Advocates agree that outdoor deaths are an important gauge of the city’s action — or inaction — on homelessness. Shelter’s most basic function is to keep people from dying preventable deaths outside.
“If we look at outdoor deaths, I think it’s a reflection on how we serve our most vulnerable,” said Cathleen McLaughlin, the head of Restorative and Reentry Services, a nonprofit advising the city on homelessness issues.
April’s high number of outdoor deaths came as the city was winding down the Sullivan Arena shelter, which has functioned as the city’s main low-barrier, walk-in emergency shelter since the beginning of the COVID-19 pandemic. The shelter closed to all but 90 of the most medically fragile residents on May 1, but people had been leaving for weeks, employees said.
On the first day of April, a 40-year-old man was found dead in a wooded camp off Tudor Road. His body was found in a tent. “It was clear the victim had been deceased for some time,” the police incident report said.
Three days later, a 64-year-old man was found dead in a sleeping bag tucked into a business parking lot along the Seward Highway in Midtown.
On April 13, a 54-year-old man was found dead in an abandoned vehicle off Bragaw Street.
Four days later, a 63-year-old man was discovered dead in a ditch near the Glenn Highway and Muldoon Road.
The next day, another man, 64, was found dead inside a car he had been sleeping in.
On April 23, a 45-year-old man was found dead on a sidewalk of Fireweed Lane early on a Sunday morning.
On April 28, police were called to Ship Creek, where a woman was “lying under a bridge and not breathing.” She was declared dead.
Finally, on the last day of April, police were called to the corner of Elmore Road and Dr. Martin Luther King Jr. Avenue, where a man was lying dead next to Campbell Creek.
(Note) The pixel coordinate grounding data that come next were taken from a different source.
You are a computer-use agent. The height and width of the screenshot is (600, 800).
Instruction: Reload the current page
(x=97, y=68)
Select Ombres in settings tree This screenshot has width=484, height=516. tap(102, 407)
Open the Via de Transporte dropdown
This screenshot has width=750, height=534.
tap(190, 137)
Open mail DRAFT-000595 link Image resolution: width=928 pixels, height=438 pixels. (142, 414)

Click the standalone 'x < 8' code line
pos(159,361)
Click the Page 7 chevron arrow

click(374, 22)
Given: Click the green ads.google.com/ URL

Historically, data compiled by the Daily News shows that outdoor deaths have not peaked in the coldest winter months when hypothermia is a major risk to being outdoors. During that time, shelter has generally been available, either at Sullivan Arena or Brother Francis Shelter. Spring and fall shoulder seasons, along with peak summer months, have brought higher numbers of outdoor deaths.
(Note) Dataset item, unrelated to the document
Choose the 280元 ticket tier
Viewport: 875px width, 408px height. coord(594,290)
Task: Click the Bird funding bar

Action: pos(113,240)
More people opt to stay outside during those months, said Johnson, the city homeless coordinator. And there’s less oversight medically in outdoor camps than at an organized shelter.
This year, with no walk-in, low-barrier shelter operating after the Sullivan’s closure, experts have estimated roughly double the number of unhoused people will be living on Anchorage streets.
An analysis of years’ worth of homeless death data in cooperation with the Alaska medical examiner found that hypothermia, the effects of chronic alcoholism and overdoses are among the top causes of death associated with Anchorage outdoor deaths.
At least two of the eight who died in April were known to have stayed at Sullivan Arena or Brother Francis Shelter, McLaughlin said. She’s not sure what to attribute the deaths to. But also in April, troopers warned of an increase in overdoses in the Mat-Su tied to what officials described as a “lethal batch” of drugs likely containing fentanyl. Around the same time, the Anchorage School District also reported an unusual number of overdoses among students, with about half suspected to involve fentanyl. None were fatal.
McLaughlin wondered if there had been a bad batch of drugs circulating around the shelter. For a time, a man was parked in the parking lot selling fentanyl from a camper van, she said.
Johnson said her goal is to see a year-round shelter open.
“I hope that we can join forces with the Assembly to either acquire or build a year-round shelter, so that we can limit or eradicate all outdoor deaths attributed to lack of shelter,” she said. “Any amount of deaths outside … it’s just incomprehensible. We have to do better.”
Daily News reporter Emily Goodykoontz contributed to this report.